LaFosse first became interested in comprehensive sexual health education after she graduated from her Catholic K-12 school and started her undergraduate degree at the University of California, Los Angeles. She realized there was a whole world she hadn’t been taught to navigate as the result of religious and cultural biases.
“I got very little sexual health education,” LaFosse said. “And what I did receive was abstinence-only and very anti-LGBTQ. I felt kind of robbed.”
Once she joined UCLA’s on-campus LGBTQ group, LaFosse realized how much she had to learn about healthy sex and the importance of having a thorough understanding of sexual education. It was then she knew that it was her passion.
“I didn’t want other young people to grow up like me and come to college not knowing anything,” she said.
LaFosse works to make sure all students know it’s okay for them to think about and prioritize sex. In an effort to combat the anti-LGBTQ sexual education often seen in the typical U.S. high school curriculum — as well as her own experience — she aims to be as inclusive as possible.
“I definitely make it a point for people to know I’m here to talk about everything,” LaFosse said. “All kinds of identities, all kinds of orientations, different kinds of sex.”
The most common problems LaFosse seeks to solve regard pleasure and communication. Many students come to her wondering why they can’t orgasm or get an erection — wanting to know what’s wrong with them. She assures students that their experiences are perfectly normal and that there is nothing wrong with them.
Her number-one recommendation is communication between partners, but a lot of students are unsure of how to do that.
“Socially, culturally, sex is everywhere, right?” LaFosse said. “But there aren’t really good models or representation for what communication around sex looks like.”
LaFosse explained how most sex scenes we see in movies or TV are a poor depiction of reality and often skip over communication entirely.

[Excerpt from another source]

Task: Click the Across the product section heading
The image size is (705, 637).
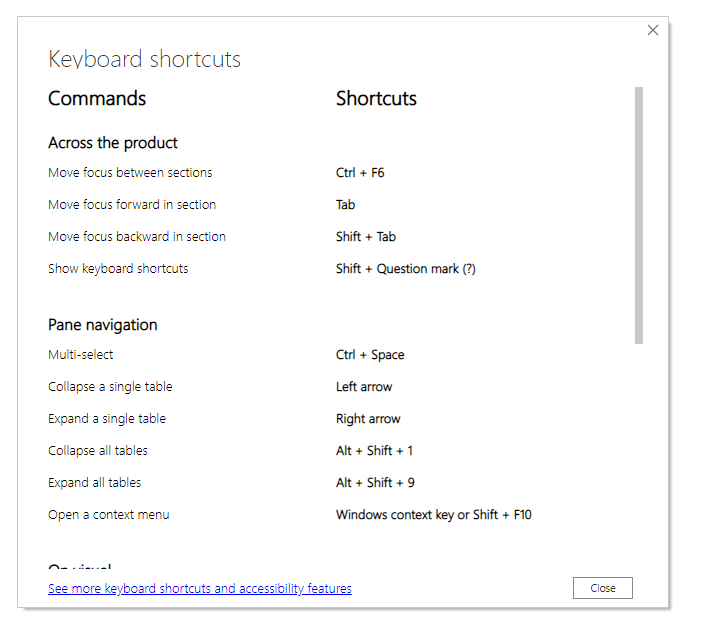Action: click(113, 143)
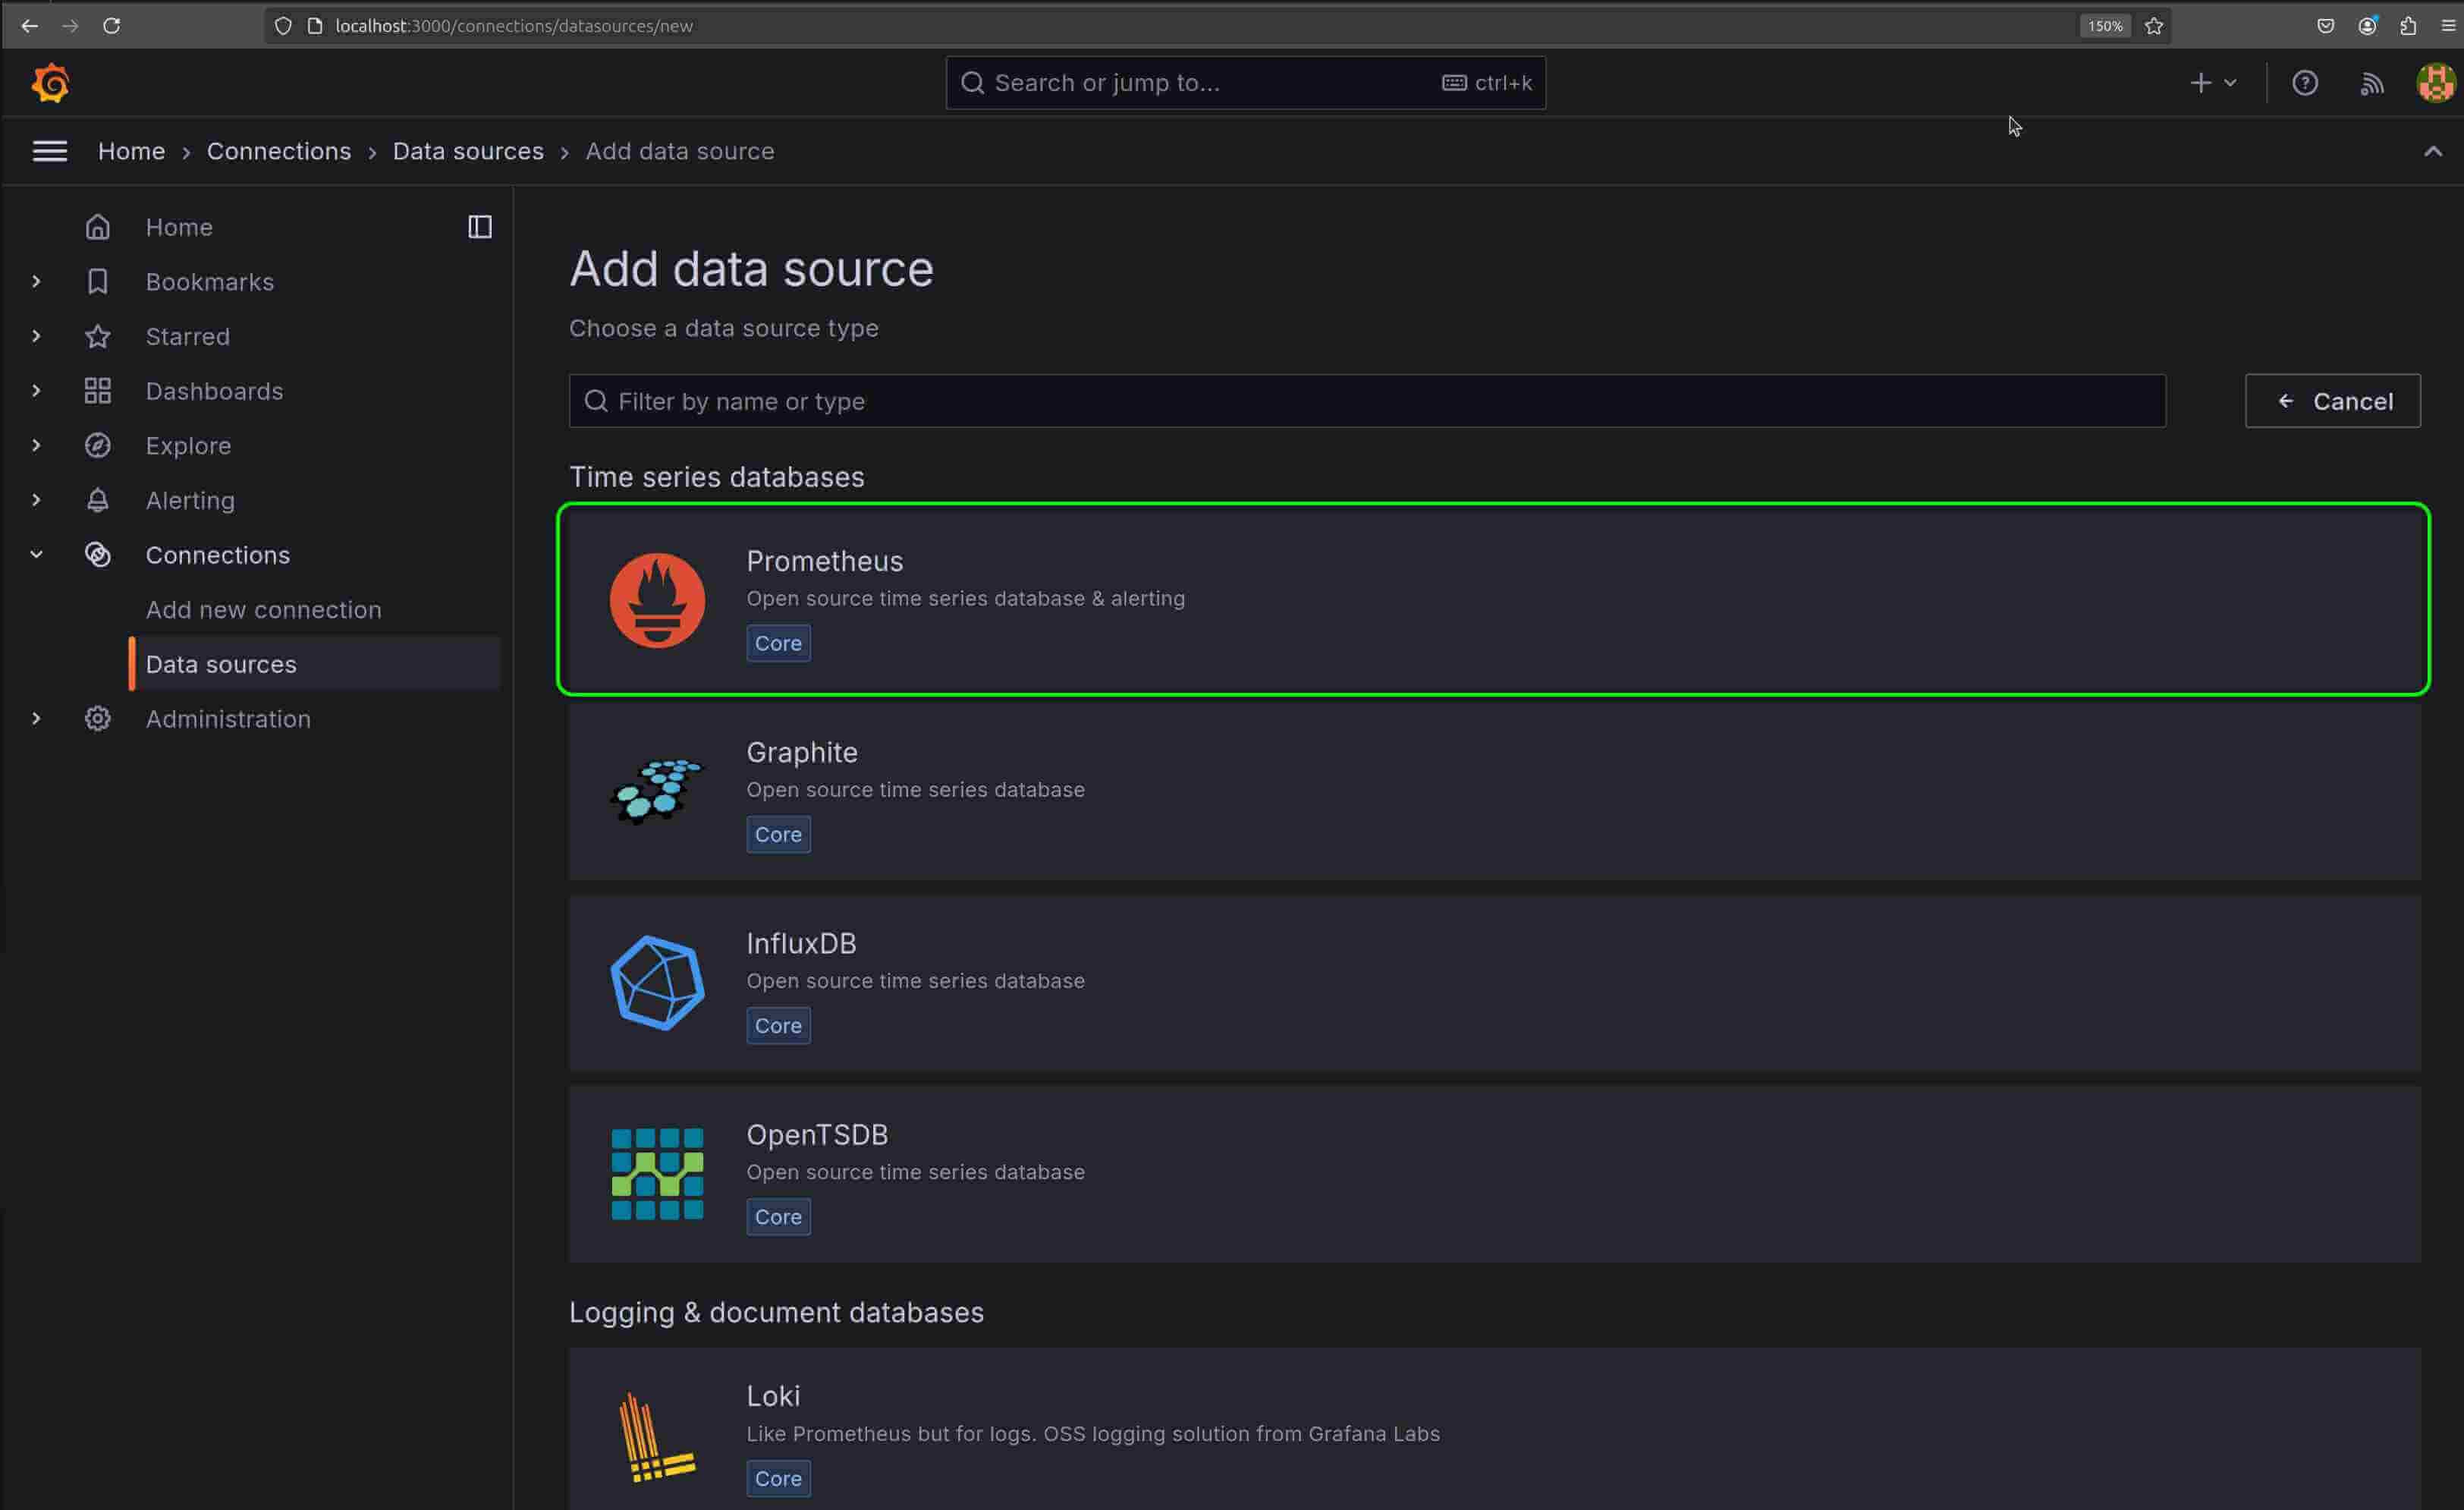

“People aren’t talking about what they like or what turns them on,” she said. “You just see people starting to do it.”
Another issue LaFosse has noticed is a lack of respect between partners.

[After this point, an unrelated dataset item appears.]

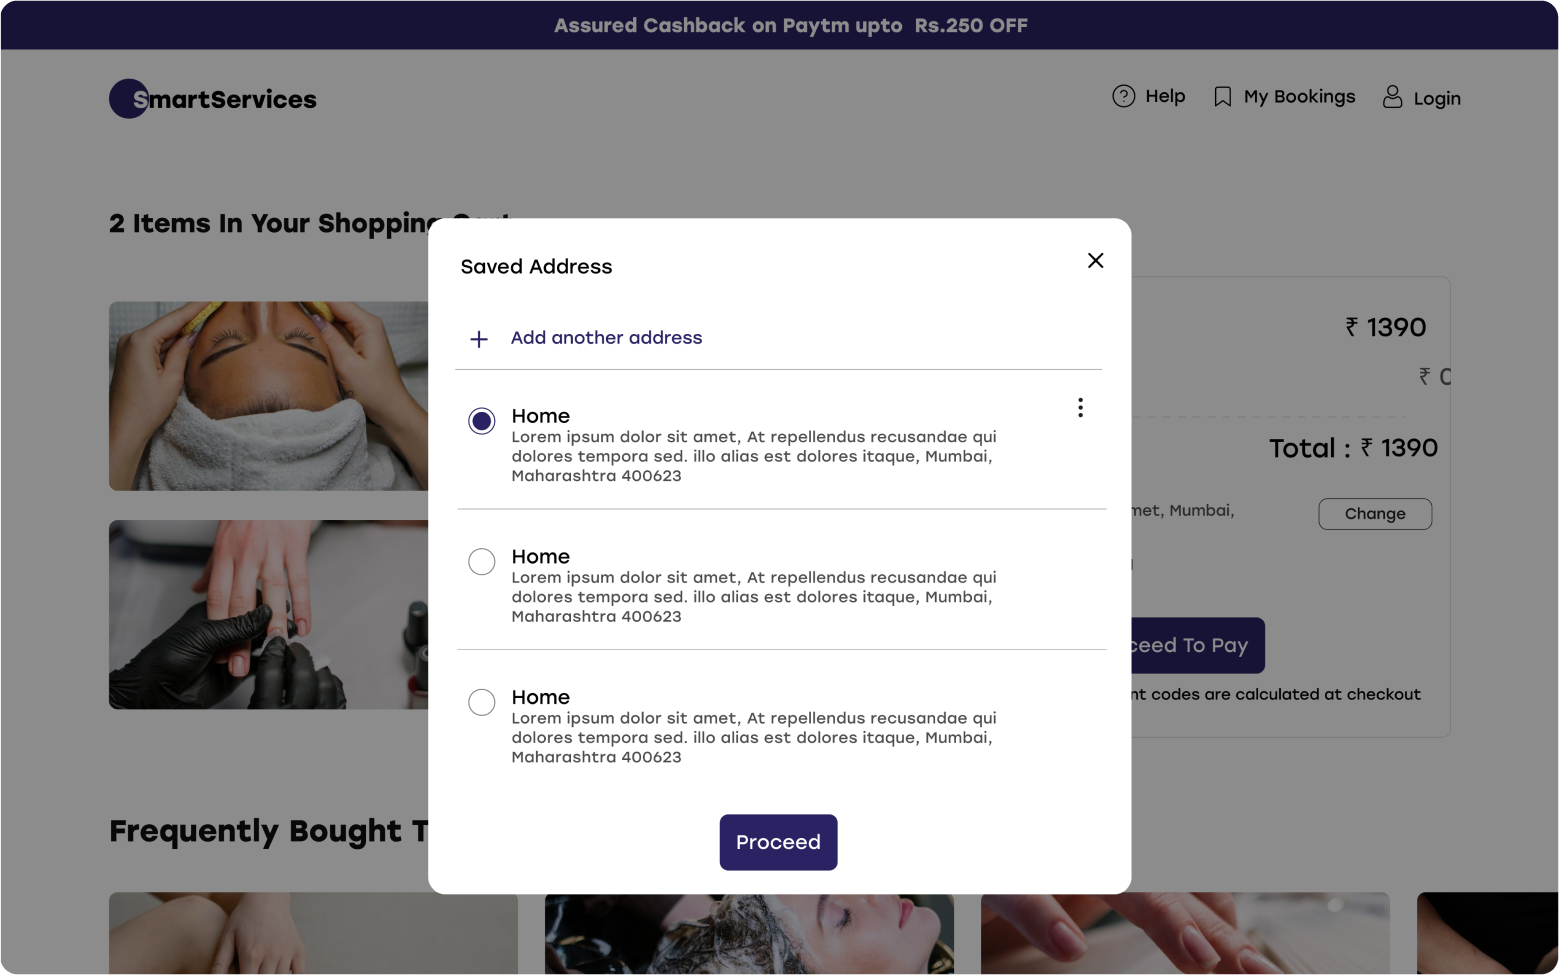
Task: Click the Add another address link
Action: pos(606,338)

“I see a lot of students who tell me they had a sexual experience that wasn’t positive for them,” LaFosse said. “They didn’t feel empowered to say to their partner that they weren’t enjoying something or that they wanted something. If you’re going to be intimate with someone, you should treat them with dignity and with respect, but that doesn’t always happen.”
There’s a real stigma when it comes to sex and intimacy, especially about communication surrounding sex.
“I think that there’s still this misconception that if you talk about it, then it becomes unsexy, awkward or you’re going to kill the moment or make things weird,” LaFosse said.
But the main thing that LaFosse wants people to know is that it won’t. She explained that the key to better sex is making sure both partners are on the same page and thoroughly understand one another.
“People should be having enjoyable sex,” LaFosse said. “It should be enjoyable for everyone involved, not just for one person.”
LaFosse’s primary goal is to help college students by giving them the best tools possible and by equipping them with the most comprehensive knowledge. Students often tell LaFosse that she is the first person they feel comfortable discussing these topics with. She acknowledged sex isn’t a major part of all students’ lives, but regardless, she wants them to know they have a space to talk about it and engage safely.
“I want to be there for them because maybe they don’t have a parent or some other trusted adult figure who they can go to with this,” LaFosse said. “I feel very humbled and privileged that students confide in me.”